Les réflexions théoriques et philosophiques de Freire s'inspirent de ses pratiques pédagogiques et politiques. Dans sa thèse de doctorat Education et actualité brésiliennes, Freire (1959) adopte une conception directive de la conscience. Cependant, à partir de ses expériences avec de jeunes catholiques radicaux du Mouvement pour l'éducation de base (MEB), Freire (1967) a commencé à soutenir une pédagogie non directive basée sur l'écoute et sur le travail d'autonomisation des travailleurs.

Em Pédagogie des opprimés, Freire (2018) prône une philosophie de la praxis qui propose des instruments théoriques et pratiques permettant aux personnes de trouver des solutions à leurs problèmes. Les travailleurs sont conscients de l'oppression et de l'injustice dont ils sont victimes, cependant, dit Chaui (2016), ils ont souvent le sentiment de l'impossibilité de transformer la réalité. En ce sens, souligne Giroux (1985), il est important de former des intellectuels organiques qui s'identifient à leurs communautés. Selon Freire (2018), la problématisation des thèmes générateurs et des situations concrètes d'oppression peut contribuer à la construction de projets collectifs de transformation sociale.

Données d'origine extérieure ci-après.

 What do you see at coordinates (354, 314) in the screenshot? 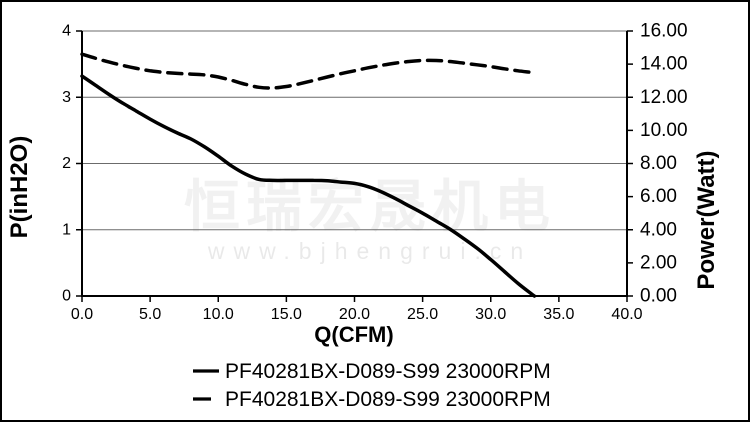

Au début des années 1970, Hope et Timmel partagent la méthode freireenne avec Biko et les militants du mouvement Black Consciousness. Le mouvement a créé une série de programmes communautaires qui suivent les idées et les stratégies de Freire pour la formation et la sensibilisation de la classe ouvrière. Dans sa chronique "J'écris ce que je veux", Biko développe des alternatives pour la lutte contre l'oppression économique, sociale et politique des communautés noires, selon le thème analysé, les arguments de Biko révèlent l'influence des positions défendues par les leaders du mouvement Noir Le pouvoir ou la philosophie de la praxis de Freire.

L'une des stratégies politiques de Freire résumée dans la philosophie de la praxis et de la conscience noire de Biko est la stimulation de l'autonomisation. Comme le montre Nádia Cardoso (2006), cette stratégie est présente dans les projets de formation de l'Institut Steve Biko, dans la ville de Salvador, Bahia. Cette stratégie freireenne est également discutée par Anne Harley et Zamalotshwa Thusi (2020), dans un article sur CLING, un projet actuel d'alphabétisation et de numératie mené dans des conteneurs précaires installés dans des communautés pauvres de la périphérie de Johannesburg, en Afrique du Sud.

* Paulo Fernandes Silveira Professeur à la Faculté d'éducation de l'USP et chercheur au Groupe des droits de l'homme de l'Institut d'études avancées de l'USP.

Initialement publié dans le magazine Propositions, v, 32, 2021.